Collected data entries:

☆ ☆ ☆ ☆

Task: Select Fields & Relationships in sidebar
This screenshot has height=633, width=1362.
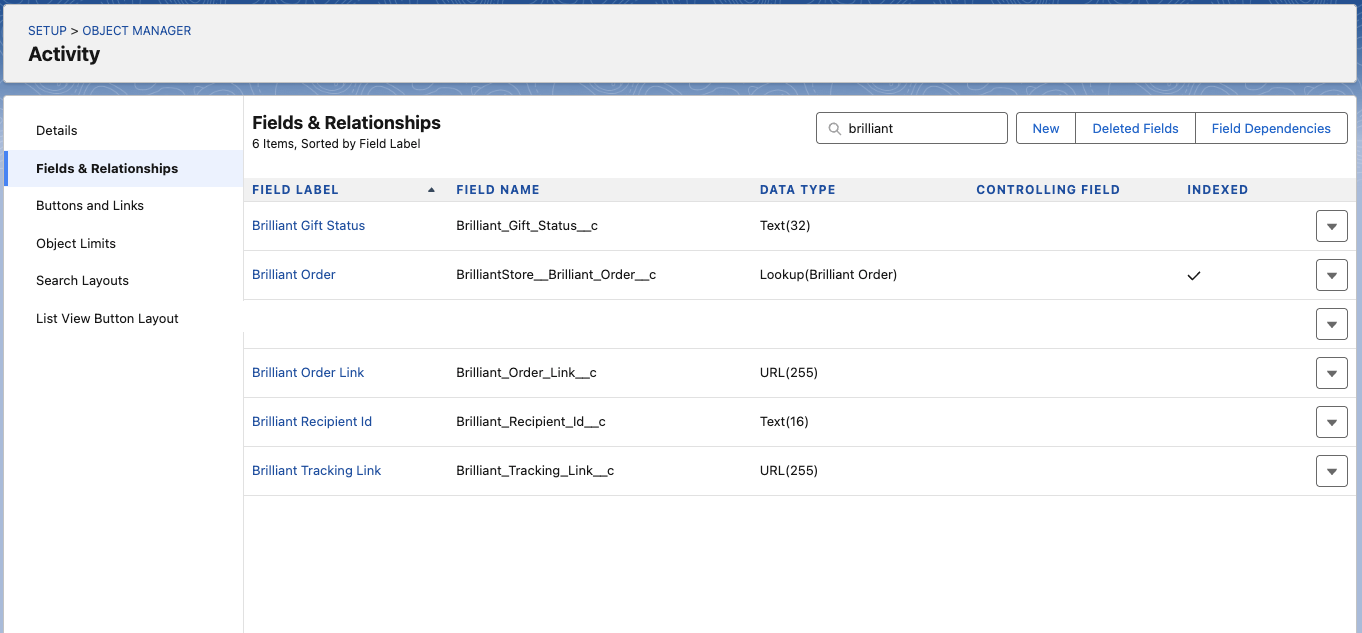Action: pos(107,169)
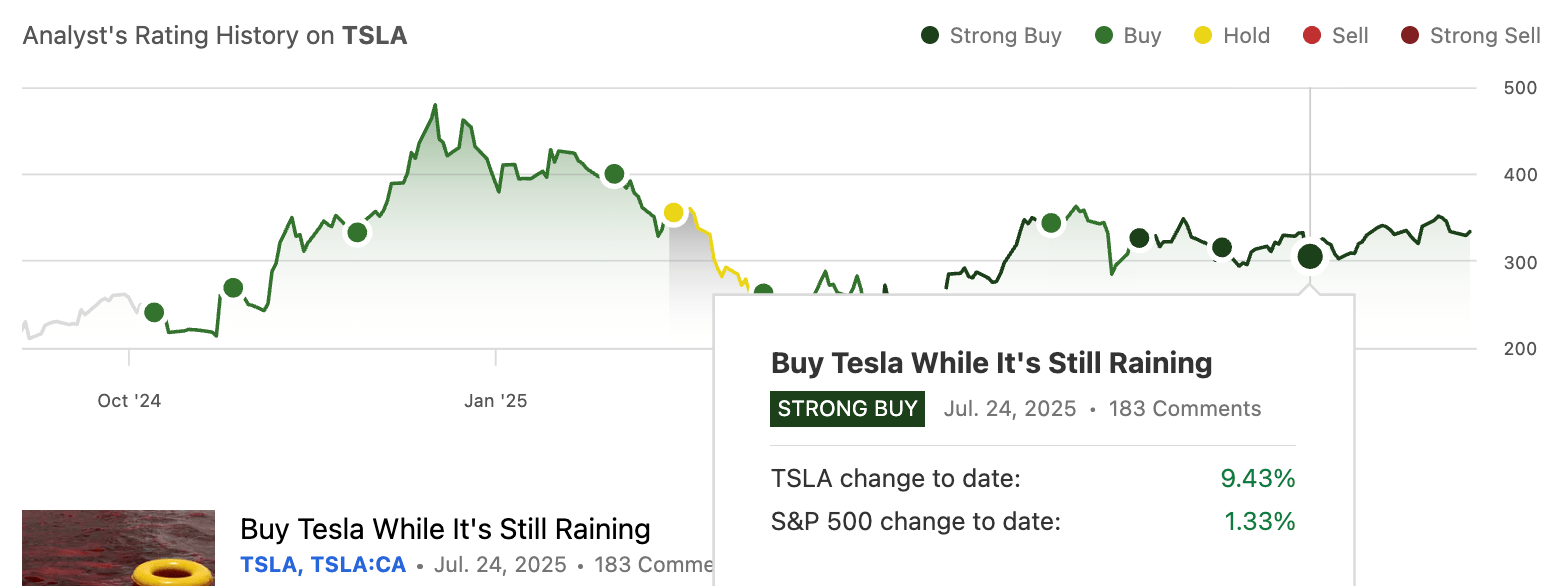
Task: Click the last light-green Buy marker before the Strong Buy markers
Action: pyautogui.click(x=1050, y=222)
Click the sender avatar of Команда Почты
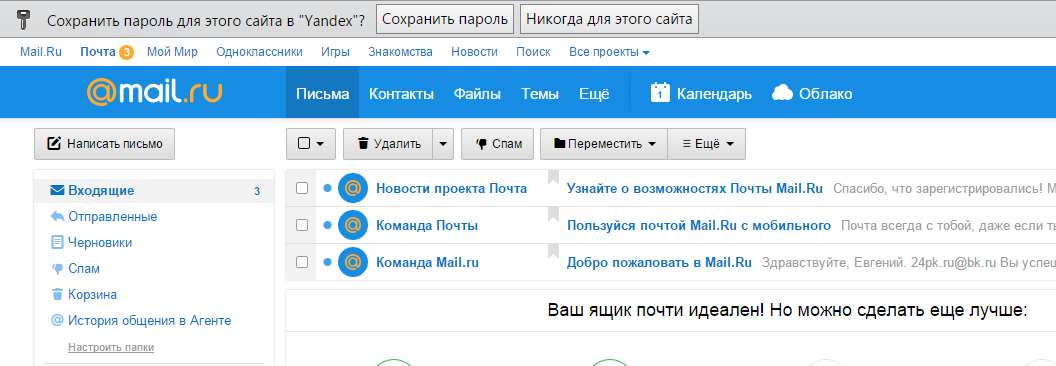Screen dimensions: 1056x366 pyautogui.click(x=352, y=225)
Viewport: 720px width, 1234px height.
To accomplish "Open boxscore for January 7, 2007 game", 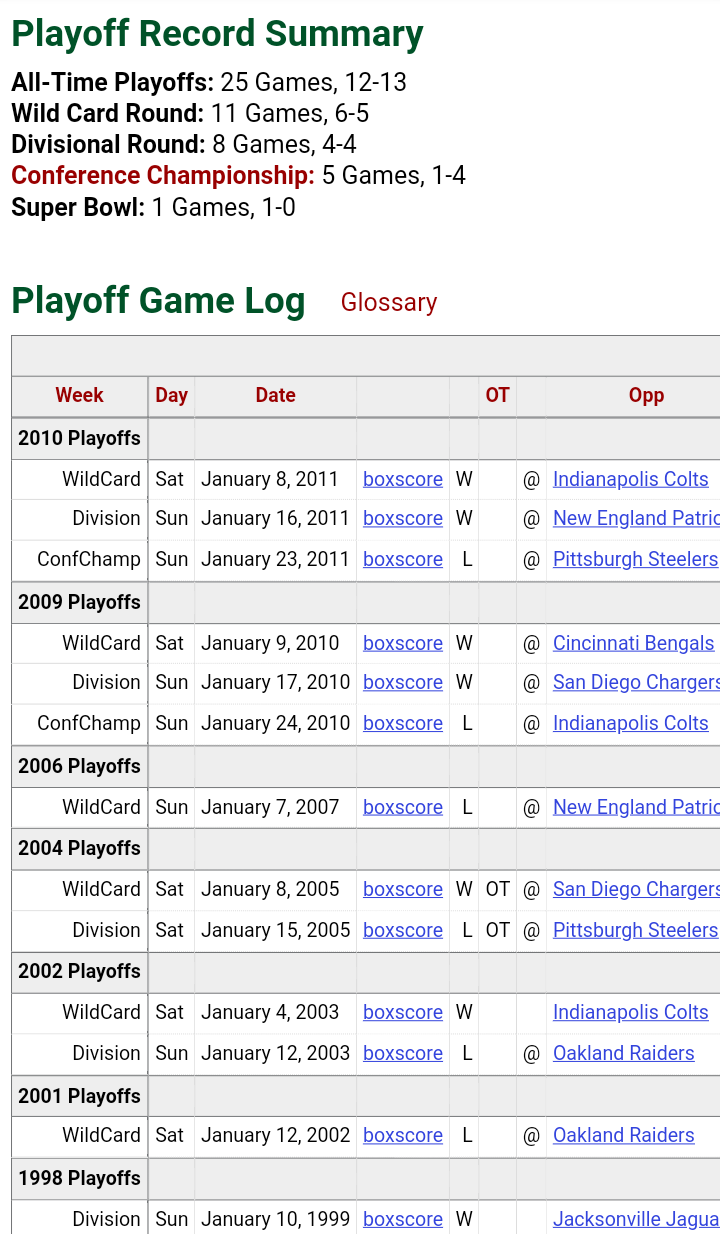I will [403, 807].
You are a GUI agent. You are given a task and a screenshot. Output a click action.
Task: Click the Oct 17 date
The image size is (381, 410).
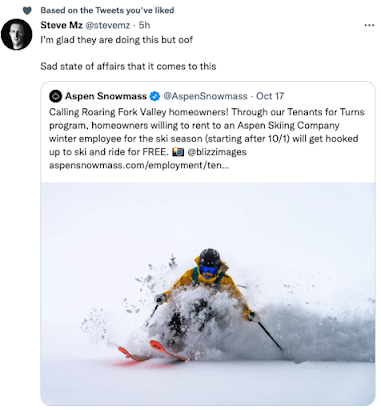point(270,96)
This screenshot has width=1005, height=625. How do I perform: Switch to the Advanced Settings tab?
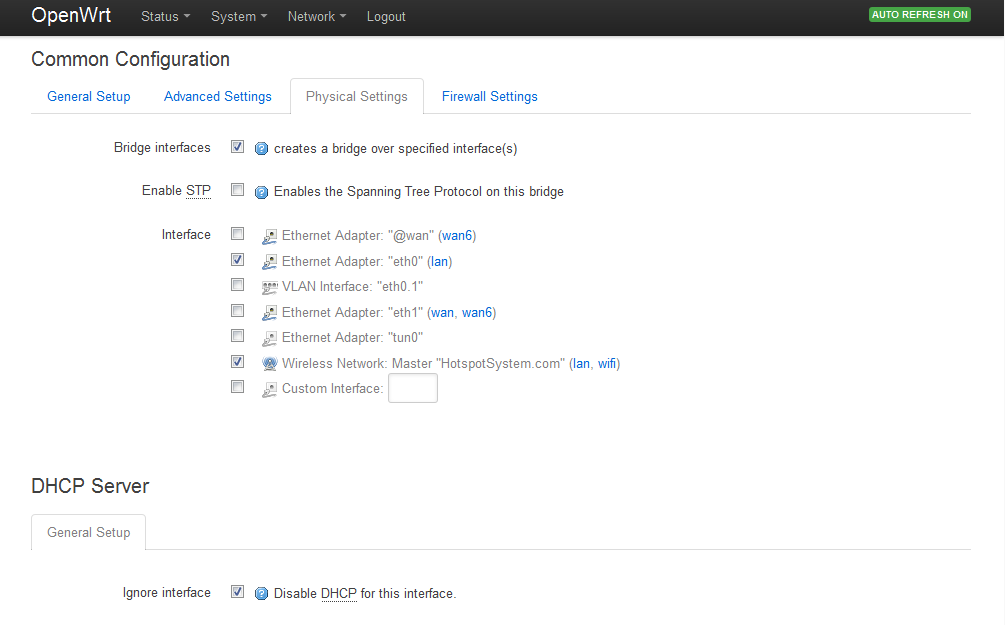point(218,97)
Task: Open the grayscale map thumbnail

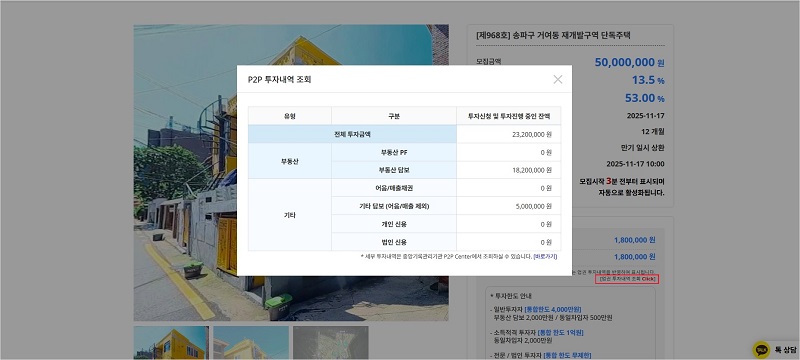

☆ ☆ ☆ ☆

(Exercise brief) Please, leaving out all pictures, transcribe exactly the lines above from the one containing "The image size is (381, 410)." through the final line, both included.

(Expected answer)
The image size is (381, 410).
point(270,96)
This screenshot has width=1005, height=625. How do I perform: Switch to the Advanced Settings tab?
point(218,97)
Task: Open the grayscale map thumbnail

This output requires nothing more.